Collected data:
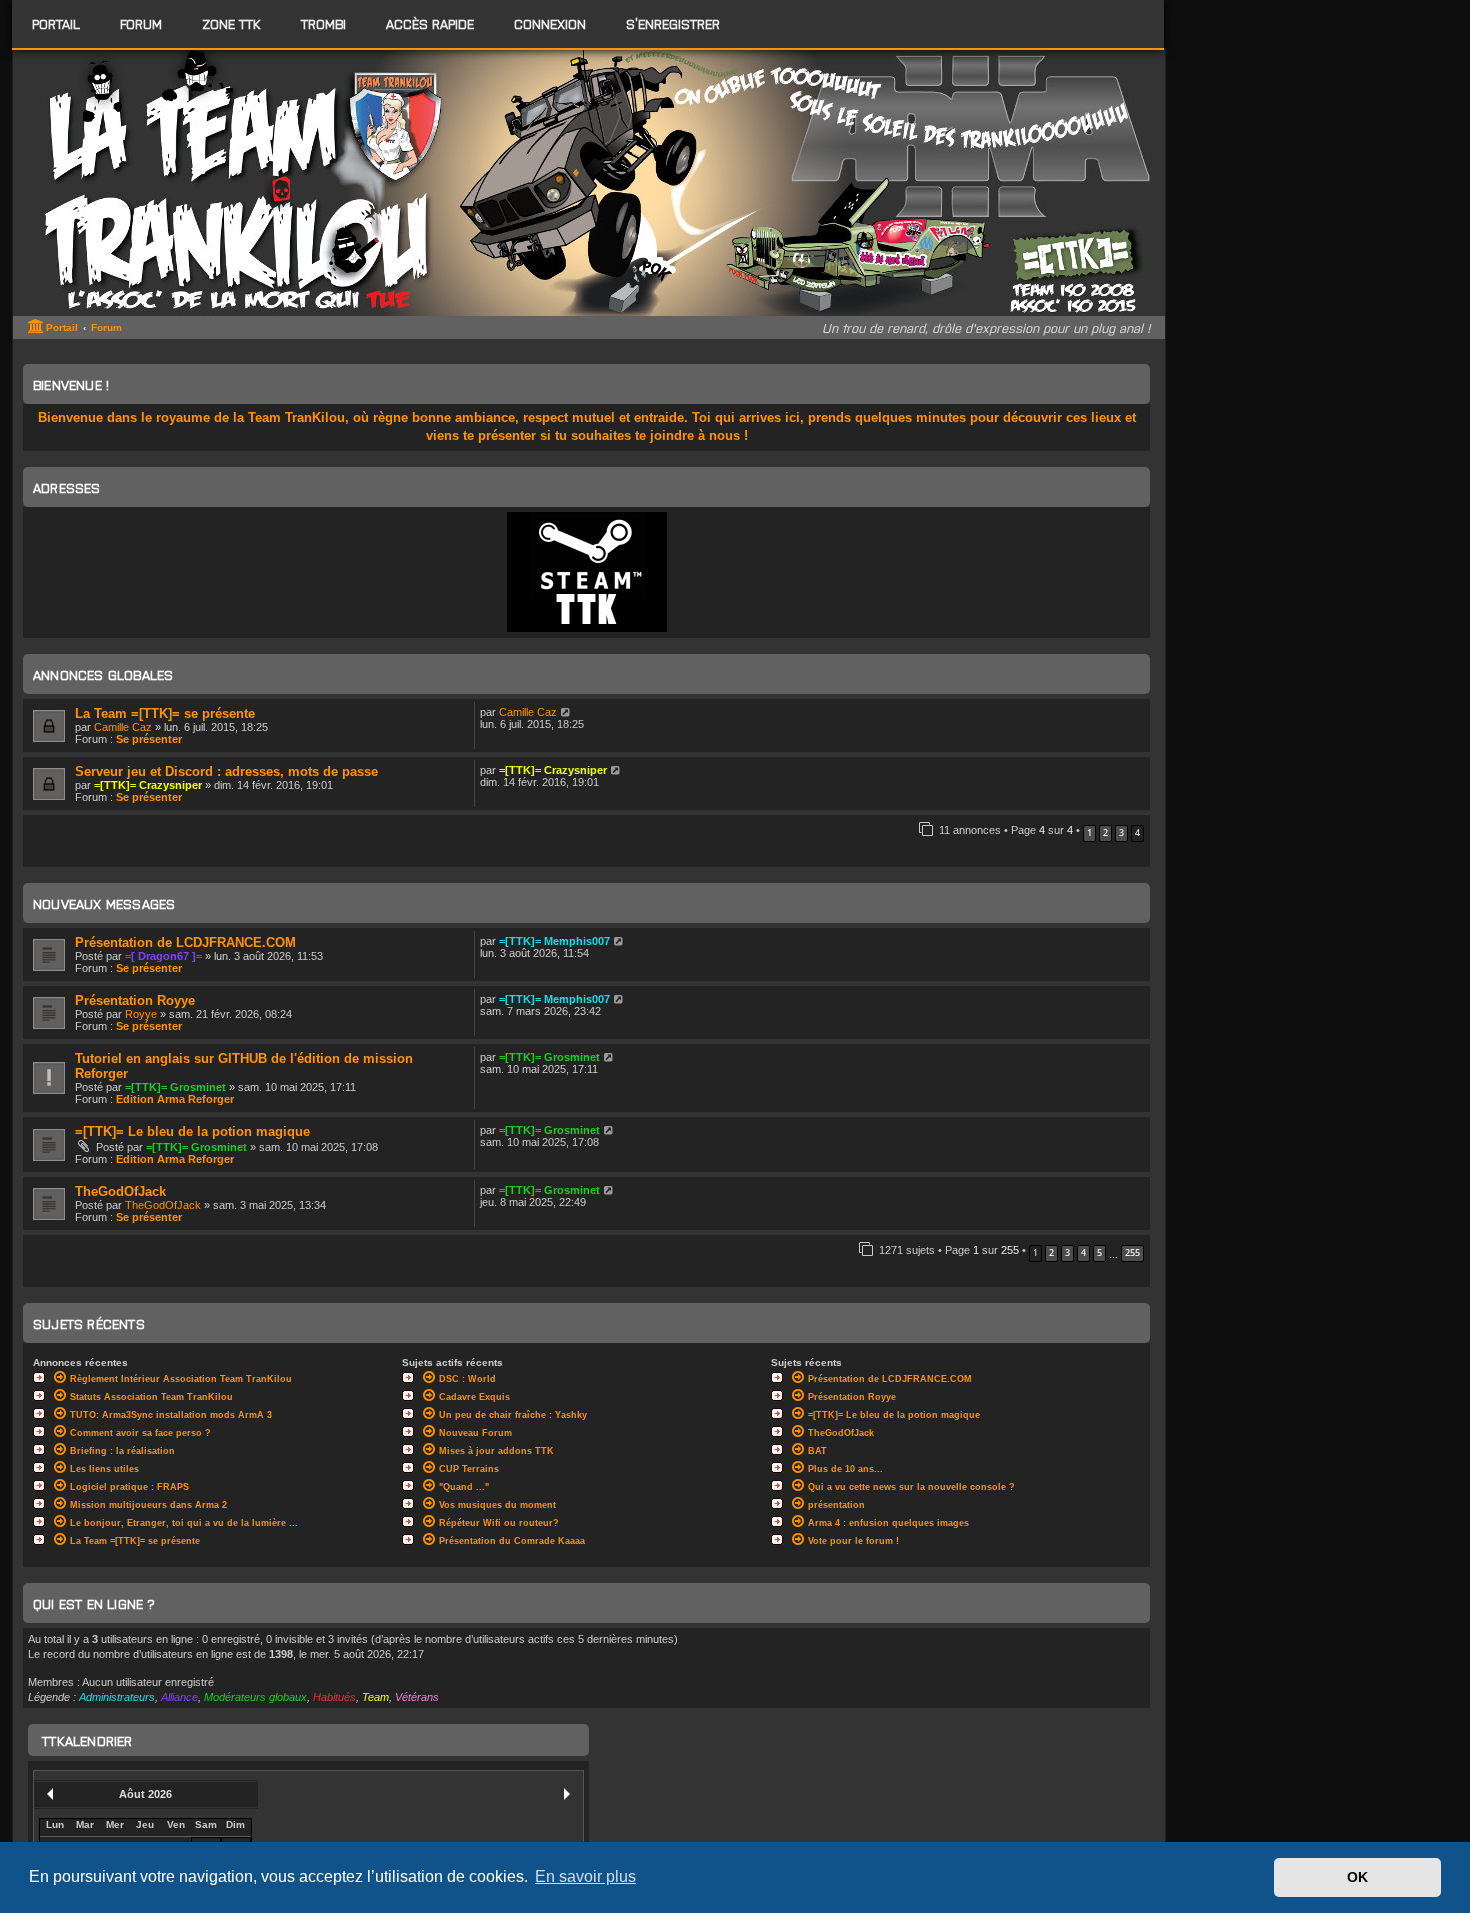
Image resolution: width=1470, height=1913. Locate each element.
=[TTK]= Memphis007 (554, 941)
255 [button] (1132, 1252)
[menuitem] (141, 24)
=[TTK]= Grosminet (175, 1087)
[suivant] (567, 1794)
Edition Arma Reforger (175, 1099)
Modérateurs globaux (255, 1697)
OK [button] (1357, 1877)
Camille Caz (123, 727)
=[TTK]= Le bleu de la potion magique (192, 1131)
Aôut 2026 (145, 1794)
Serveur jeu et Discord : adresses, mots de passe (226, 771)
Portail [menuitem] (56, 23)
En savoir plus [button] (585, 1876)
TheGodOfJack (120, 1191)
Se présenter (149, 739)
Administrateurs (117, 1697)
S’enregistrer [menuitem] (673, 23)
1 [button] (1089, 832)
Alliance (179, 1697)
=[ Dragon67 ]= (163, 956)
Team (375, 1697)
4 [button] (1083, 1252)
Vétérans (417, 1697)
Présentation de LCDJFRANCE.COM (185, 942)
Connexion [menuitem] (550, 23)
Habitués (334, 1697)
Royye (141, 1014)
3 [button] (1121, 832)
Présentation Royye (135, 1000)
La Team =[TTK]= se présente (165, 713)
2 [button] (1105, 832)
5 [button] (1099, 1252)
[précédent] (50, 1794)
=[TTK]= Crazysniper (148, 785)
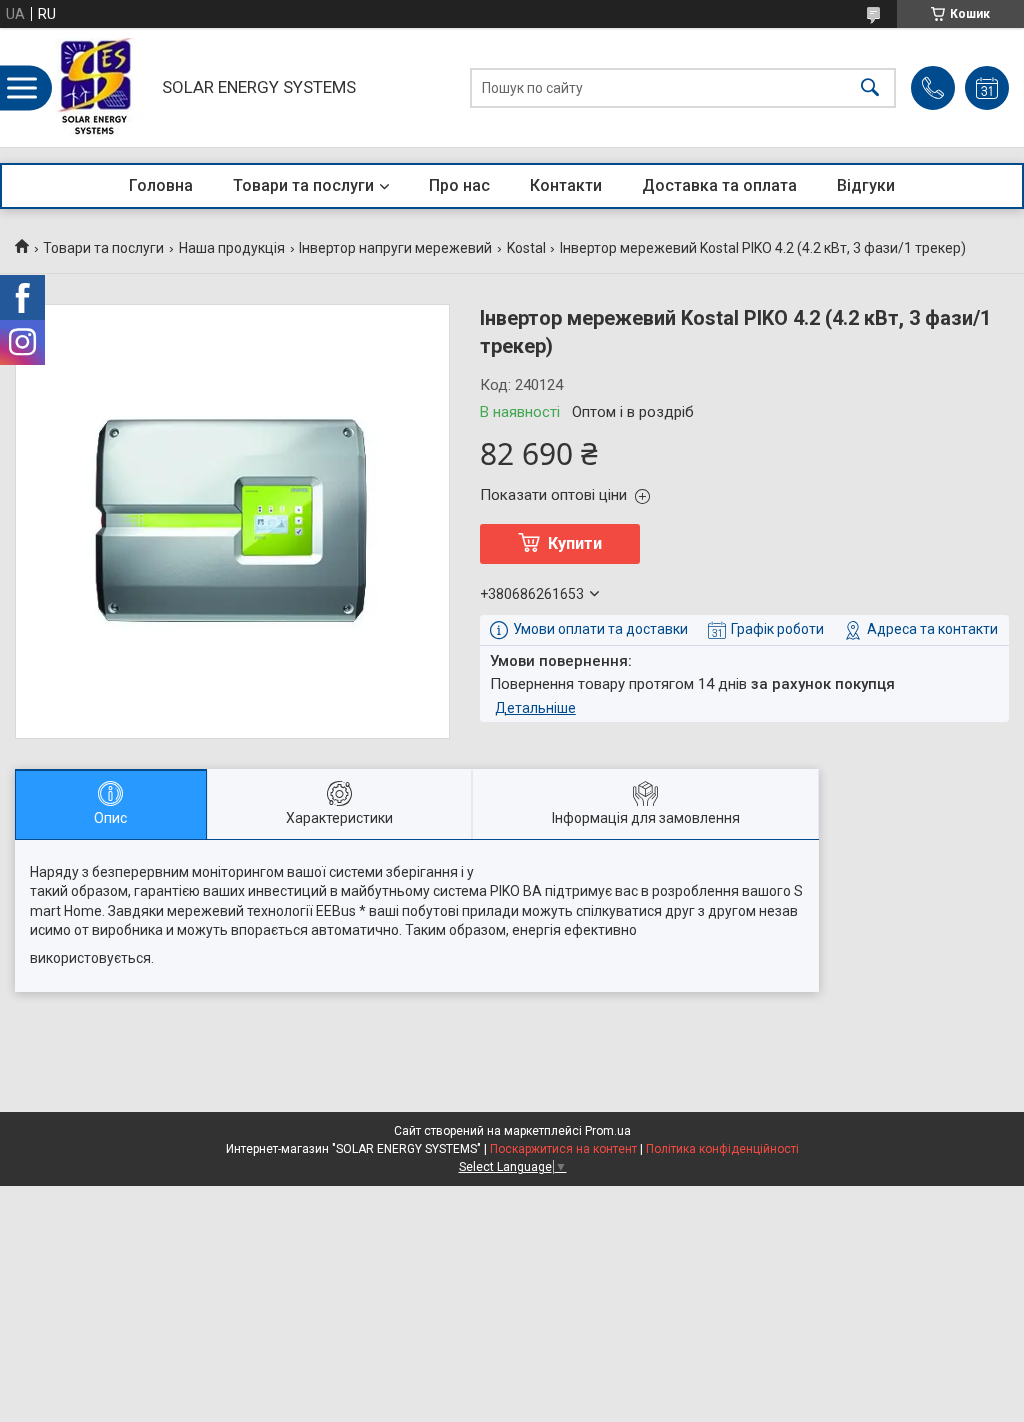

**THE PROBLEM**
No picture should be included when the data are set down again exactly.

**SOLUTION TO THIS PROBLEM**
Image resolution: width=1470, height=1913. Locate each element.
=[TTK]= Memphis007 (554, 941)
255 [button] (1132, 1252)
[menuitem] (141, 24)
=[TTK]= Grosminet (175, 1087)
[suivant] (567, 1794)
Edition Arma Reforger (175, 1099)
Modérateurs globaux (255, 1697)
OK [button] (1357, 1877)
Camille Caz (123, 727)
=[TTK]= Le bleu de la potion magique (192, 1131)
Aôut 2026 (145, 1794)
Serveur jeu et Discord : adresses, mots de passe (226, 771)
Portail [menuitem] (56, 23)
En savoir plus [button] (585, 1876)
TheGodOfJack (120, 1191)
Se présenter (149, 739)
Administrateurs (117, 1697)
S’enregistrer [menuitem] (673, 23)
1 [button] (1089, 832)
Alliance (179, 1697)
=[ Dragon67 ]= (163, 956)
Team (375, 1697)
4 [button] (1083, 1252)
Vétérans (417, 1697)
Présentation de LCDJFRANCE.COM (185, 942)
Connexion [menuitem] (550, 23)
Habitués (334, 1697)
Royye (141, 1014)
3 [button] (1121, 832)
Présentation Royye (135, 1000)
La Team =[TTK]= se présente (165, 713)
2 [button] (1105, 832)
5 [button] (1099, 1252)
[précédent] (50, 1794)
=[TTK]= Crazysniper (148, 785)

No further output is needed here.